TRECHO FORNECIDO:
▶

De Martinho da Vila a Jorge Ben: músicas para o Dia Nacional do Café

*por Raphael Vidigal Aroeira

“Antes que a tarde amanheça
e a noite vire dia
põe poesia no café
e café na poesia” Paulo Leminski

Desde 2005, o Brasil comemora, no dia 24 de maio, o Dia Nacional do Café, data alusiva ao início das grandes plantações que transformaram a economia brasileira a partir do século XIX. Rapidamente, Minas Gerais se tornou o maior produtor de café do país. Com essa importância toda, claro que o produto foi cantado também pelos nossos compositores populares, passando pela marchinha, o samba, o rock e a MPB, com contribuições de Braguinha, Wilson Batista, Martinho da Vila, Jorge Ben Jor, Vinicius de Moraes e muitos outros.

“Yes, Nós Temos Bananas!” (marchinha, 1938) – Braguinha e Alberto Ribeiro
João de Barro, o Braguinha, e Alberto Ribeiro, reafirmam seu orgulho do Brasil ao cantarem os versos da música: “Yes, Nós Temos Bananas!”. A marchinha feita pelos dois, em 1938, foi um dos grandes sucessos do Carnaval daquele ano e trazia uma crítica bem humorada aos norte-americanos que insistiam em chamar os países da América Latina de “república das bananas”. Exaltando as qualidades da fruta que se tornou brasileira e ainda brincando com as exportações de café, algodão e chá mate, Braguinha e Alberto Ribeiro encerram a canção com os divertidos versos: “bananas para quem quiser!”, diz.

◀

TAREFAS PROPOSTAS:
1/ Transcreva a parte do trecho fornecido que vai de "De Martinho da" até "e muitos outros.", inclusive.
2/ Indique, com base no trecho fornecido, se cada afirmação concorda com ele, respondendo sim ou não e citando as palavras que o decidem: (a) O Dia Nacional do Café é comemorado no Brasil em 24 de maio desde 2005. (b) São Paulo se tornou rapidamente o maior produtor de café do país. (c) A marchinha "Yes, Nós Temos Bananas!" foi um dos grandes sucessos do Carnaval de 1938.
3/ De acordo com o trecho fornecido, de que os norte-americanos insistiam em chamar os países da América Latina?
Os registros que vêm a seguir constituem um material independente do trecho fornecido.

Registros de localização de itens
▶

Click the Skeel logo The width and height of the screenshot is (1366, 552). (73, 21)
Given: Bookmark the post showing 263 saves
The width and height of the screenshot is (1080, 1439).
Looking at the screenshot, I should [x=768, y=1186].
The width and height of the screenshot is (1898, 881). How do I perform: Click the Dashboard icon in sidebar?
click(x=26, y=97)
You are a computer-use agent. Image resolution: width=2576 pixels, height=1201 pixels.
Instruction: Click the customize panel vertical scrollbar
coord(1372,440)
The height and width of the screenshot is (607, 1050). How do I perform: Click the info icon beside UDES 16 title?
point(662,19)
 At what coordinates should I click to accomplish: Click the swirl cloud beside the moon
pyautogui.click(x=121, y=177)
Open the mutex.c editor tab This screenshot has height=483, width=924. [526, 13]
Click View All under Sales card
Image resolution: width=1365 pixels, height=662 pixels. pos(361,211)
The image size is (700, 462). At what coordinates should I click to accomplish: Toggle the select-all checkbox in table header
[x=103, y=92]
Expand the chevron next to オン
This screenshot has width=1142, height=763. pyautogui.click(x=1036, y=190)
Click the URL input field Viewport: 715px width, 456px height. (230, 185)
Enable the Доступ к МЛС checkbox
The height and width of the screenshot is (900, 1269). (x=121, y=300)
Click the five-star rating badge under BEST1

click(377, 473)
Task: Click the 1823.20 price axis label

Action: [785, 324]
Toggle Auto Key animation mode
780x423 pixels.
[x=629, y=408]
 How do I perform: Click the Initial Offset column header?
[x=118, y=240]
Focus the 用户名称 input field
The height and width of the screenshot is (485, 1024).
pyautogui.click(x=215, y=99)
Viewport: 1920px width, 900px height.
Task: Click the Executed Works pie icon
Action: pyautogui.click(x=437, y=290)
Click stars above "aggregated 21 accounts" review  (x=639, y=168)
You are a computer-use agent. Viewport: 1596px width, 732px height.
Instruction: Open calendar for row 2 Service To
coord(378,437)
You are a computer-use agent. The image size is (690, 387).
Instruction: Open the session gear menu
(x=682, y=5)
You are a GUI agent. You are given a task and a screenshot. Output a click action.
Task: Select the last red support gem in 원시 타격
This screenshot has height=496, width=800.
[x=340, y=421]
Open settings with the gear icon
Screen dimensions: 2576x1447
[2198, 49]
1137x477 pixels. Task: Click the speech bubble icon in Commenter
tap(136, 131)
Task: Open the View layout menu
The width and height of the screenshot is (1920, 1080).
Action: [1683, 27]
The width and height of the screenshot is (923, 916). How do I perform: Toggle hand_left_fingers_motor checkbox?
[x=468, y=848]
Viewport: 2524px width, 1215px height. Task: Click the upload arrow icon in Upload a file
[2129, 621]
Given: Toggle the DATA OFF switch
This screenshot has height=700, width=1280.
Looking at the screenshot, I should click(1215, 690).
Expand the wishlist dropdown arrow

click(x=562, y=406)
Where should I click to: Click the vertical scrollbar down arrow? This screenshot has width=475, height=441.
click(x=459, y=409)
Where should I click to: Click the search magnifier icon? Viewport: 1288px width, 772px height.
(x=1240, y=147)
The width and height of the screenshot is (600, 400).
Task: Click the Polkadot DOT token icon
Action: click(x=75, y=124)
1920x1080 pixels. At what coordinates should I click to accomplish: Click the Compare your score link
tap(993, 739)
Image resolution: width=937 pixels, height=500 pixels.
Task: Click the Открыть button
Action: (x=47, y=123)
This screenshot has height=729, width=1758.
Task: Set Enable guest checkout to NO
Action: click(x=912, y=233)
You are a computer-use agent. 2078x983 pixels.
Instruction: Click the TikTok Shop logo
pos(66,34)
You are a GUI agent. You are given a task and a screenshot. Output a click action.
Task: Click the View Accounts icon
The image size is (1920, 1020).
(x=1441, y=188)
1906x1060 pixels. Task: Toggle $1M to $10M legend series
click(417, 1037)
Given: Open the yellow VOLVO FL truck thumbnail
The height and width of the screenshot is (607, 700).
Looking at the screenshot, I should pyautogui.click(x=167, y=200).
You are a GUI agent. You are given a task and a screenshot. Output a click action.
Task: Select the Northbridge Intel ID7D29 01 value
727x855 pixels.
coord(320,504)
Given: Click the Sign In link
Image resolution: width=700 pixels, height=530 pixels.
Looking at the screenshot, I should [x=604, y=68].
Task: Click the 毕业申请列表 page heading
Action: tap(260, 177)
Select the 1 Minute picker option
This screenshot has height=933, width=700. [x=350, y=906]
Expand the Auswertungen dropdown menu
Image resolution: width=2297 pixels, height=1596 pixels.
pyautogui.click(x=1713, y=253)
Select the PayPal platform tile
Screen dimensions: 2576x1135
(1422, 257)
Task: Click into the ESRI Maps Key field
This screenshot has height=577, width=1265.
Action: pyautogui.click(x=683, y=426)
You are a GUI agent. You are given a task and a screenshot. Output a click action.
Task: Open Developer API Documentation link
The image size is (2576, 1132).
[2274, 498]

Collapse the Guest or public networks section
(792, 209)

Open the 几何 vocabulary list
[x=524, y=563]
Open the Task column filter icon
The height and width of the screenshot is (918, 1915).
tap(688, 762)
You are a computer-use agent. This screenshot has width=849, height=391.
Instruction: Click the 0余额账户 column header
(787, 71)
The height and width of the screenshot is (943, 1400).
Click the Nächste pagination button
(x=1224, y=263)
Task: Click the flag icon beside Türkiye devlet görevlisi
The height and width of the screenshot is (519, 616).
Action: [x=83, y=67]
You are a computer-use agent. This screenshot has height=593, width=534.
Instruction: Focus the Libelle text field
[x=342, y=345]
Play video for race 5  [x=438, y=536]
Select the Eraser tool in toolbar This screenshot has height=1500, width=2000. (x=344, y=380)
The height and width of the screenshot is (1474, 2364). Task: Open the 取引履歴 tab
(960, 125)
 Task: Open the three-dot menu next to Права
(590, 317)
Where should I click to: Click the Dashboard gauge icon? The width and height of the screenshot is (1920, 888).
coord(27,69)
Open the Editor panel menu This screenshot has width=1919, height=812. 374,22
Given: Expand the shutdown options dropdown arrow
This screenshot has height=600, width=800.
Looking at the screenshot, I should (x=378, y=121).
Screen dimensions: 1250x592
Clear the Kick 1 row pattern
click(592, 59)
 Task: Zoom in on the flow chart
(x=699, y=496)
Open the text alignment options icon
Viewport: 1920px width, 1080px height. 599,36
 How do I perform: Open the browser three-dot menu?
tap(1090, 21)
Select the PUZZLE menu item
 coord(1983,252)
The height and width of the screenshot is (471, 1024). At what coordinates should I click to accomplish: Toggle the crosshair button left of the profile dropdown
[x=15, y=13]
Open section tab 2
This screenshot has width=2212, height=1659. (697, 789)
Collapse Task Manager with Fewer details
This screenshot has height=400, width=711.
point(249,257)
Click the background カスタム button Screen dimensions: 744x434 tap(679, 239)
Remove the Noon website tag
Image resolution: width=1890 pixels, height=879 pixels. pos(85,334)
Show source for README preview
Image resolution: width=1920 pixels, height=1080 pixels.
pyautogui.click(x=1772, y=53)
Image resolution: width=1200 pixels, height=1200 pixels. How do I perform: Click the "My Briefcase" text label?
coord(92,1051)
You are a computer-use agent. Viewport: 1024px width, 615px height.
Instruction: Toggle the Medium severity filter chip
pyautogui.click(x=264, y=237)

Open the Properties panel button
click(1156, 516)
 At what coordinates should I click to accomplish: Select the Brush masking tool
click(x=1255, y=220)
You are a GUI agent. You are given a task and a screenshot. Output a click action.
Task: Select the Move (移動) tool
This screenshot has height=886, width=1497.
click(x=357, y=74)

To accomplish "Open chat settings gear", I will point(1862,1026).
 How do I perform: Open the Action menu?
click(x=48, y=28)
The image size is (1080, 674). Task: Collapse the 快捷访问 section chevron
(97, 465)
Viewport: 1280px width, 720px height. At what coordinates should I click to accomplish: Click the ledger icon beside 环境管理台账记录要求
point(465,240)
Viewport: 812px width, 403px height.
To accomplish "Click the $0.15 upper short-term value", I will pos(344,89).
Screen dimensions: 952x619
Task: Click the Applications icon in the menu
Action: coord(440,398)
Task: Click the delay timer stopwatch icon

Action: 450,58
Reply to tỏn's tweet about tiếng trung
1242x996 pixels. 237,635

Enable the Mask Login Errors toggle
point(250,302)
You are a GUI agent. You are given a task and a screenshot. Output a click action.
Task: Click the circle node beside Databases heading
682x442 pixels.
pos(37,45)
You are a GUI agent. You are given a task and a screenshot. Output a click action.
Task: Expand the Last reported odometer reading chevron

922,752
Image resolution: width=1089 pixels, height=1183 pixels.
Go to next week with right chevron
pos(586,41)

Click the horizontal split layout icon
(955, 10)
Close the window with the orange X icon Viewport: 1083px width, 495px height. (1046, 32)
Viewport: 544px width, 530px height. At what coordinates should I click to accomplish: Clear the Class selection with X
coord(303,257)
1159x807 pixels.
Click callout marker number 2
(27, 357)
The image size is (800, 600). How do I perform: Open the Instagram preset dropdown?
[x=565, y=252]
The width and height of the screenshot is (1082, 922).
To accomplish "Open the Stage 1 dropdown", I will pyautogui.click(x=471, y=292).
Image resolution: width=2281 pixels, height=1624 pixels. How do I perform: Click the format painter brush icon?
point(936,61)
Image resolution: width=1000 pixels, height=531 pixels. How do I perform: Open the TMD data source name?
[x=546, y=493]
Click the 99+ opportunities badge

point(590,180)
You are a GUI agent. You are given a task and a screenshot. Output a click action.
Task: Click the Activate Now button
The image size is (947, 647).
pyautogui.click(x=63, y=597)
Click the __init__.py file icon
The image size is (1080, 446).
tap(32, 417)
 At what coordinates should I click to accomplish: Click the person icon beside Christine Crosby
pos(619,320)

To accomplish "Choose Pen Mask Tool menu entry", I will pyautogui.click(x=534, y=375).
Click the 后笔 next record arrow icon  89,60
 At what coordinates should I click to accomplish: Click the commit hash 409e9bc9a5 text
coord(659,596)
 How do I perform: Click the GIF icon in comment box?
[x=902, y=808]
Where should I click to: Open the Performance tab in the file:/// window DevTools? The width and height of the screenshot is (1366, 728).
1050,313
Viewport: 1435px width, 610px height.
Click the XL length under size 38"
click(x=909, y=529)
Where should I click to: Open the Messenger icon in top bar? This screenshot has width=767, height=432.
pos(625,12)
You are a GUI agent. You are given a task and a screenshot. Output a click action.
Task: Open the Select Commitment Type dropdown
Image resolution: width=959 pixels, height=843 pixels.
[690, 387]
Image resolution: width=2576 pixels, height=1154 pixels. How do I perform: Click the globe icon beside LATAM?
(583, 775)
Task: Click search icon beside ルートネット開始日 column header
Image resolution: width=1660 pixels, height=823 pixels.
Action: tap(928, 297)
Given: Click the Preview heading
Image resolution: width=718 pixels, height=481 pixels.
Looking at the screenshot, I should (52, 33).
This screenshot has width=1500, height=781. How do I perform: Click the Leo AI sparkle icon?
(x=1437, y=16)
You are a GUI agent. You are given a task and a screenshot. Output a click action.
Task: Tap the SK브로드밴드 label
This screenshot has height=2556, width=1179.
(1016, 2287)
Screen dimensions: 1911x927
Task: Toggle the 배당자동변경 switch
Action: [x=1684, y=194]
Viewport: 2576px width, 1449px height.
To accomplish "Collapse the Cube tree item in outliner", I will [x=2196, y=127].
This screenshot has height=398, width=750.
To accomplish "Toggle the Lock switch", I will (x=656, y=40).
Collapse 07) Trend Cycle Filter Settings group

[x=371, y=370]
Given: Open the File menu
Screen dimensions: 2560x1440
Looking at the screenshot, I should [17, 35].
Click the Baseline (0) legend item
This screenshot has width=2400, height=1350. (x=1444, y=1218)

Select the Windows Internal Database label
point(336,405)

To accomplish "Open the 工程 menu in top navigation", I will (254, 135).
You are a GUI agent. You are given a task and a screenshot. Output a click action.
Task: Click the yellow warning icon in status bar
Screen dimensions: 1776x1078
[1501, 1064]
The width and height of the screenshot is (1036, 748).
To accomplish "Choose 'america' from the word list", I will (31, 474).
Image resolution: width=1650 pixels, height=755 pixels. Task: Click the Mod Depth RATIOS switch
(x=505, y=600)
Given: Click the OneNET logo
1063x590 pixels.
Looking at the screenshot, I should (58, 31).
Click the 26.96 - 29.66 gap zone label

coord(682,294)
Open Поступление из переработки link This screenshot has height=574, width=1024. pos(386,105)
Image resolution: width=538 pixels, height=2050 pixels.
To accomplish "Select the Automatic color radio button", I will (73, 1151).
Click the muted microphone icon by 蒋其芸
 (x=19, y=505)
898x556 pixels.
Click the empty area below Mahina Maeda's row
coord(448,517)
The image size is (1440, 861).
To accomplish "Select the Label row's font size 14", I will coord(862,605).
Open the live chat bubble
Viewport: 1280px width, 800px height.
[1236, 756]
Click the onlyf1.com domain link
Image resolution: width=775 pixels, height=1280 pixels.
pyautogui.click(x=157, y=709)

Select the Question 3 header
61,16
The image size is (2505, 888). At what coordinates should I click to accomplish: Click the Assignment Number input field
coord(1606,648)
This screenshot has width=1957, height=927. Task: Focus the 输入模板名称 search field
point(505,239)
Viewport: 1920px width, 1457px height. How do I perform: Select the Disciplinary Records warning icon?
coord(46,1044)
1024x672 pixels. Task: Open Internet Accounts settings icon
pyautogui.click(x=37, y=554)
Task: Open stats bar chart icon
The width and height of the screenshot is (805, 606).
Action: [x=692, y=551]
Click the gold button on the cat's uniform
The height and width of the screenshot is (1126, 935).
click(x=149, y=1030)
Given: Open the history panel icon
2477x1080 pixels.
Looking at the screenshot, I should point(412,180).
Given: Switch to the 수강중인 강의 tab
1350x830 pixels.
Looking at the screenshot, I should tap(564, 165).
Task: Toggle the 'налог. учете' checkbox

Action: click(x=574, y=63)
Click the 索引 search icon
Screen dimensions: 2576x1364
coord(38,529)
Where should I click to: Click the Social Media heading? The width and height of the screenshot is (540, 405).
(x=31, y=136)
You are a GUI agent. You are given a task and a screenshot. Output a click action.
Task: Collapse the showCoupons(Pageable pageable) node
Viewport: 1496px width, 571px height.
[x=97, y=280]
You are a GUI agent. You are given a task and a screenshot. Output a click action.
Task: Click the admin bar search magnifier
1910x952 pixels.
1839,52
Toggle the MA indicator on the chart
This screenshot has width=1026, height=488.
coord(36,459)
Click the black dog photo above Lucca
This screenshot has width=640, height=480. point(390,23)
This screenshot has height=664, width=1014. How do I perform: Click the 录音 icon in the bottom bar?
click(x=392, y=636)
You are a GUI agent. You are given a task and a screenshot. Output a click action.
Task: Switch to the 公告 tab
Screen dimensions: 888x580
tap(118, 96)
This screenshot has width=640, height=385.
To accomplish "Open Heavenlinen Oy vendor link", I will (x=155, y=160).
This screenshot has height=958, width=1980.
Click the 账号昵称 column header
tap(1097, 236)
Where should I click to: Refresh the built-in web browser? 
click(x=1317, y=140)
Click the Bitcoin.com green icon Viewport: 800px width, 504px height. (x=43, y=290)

◀

RESPOSTAS DAS TAREFAS:
1/
De Martinho da Vila a Jorge Ben: músicas para o Dia Nacional do Café

*por Raphael Vidigal Aroeira

“Antes que a tarde amanheça
e a noite vire dia
põe poesia no café
e café na poesia” Paulo Leminski

Desde 2005, o Brasil comemora, no dia 24 de maio, o Dia Nacional do Café, data alusiva ao início das grandes plantações que transformaram a economia brasileira a partir do século XIX. Rapidamente, Minas Gerais se tornou o maior produtor de café do país. Com essa importância toda, claro que o produto foi cantado também pelos nossos compositores populares, passando pela marchinha, o samba, o rock e a MPB, com contribuições de Braguinha, Wilson Batista, Martinho da Vila, Jorge Ben Jor, Vinicius de Moraes e muitos outros.

2/
(a) Sim: "Desde 2005, o Brasil comemora, no dia 24 de maio, o Dia Nacional do Café".
(b) Não: "Rapidamente, Minas Gerais se tornou o maior produtor de café do país."
(c) Sim: "foi um dos grandes sucessos do Carnaval daquele ano".

3/ De "república das bananas".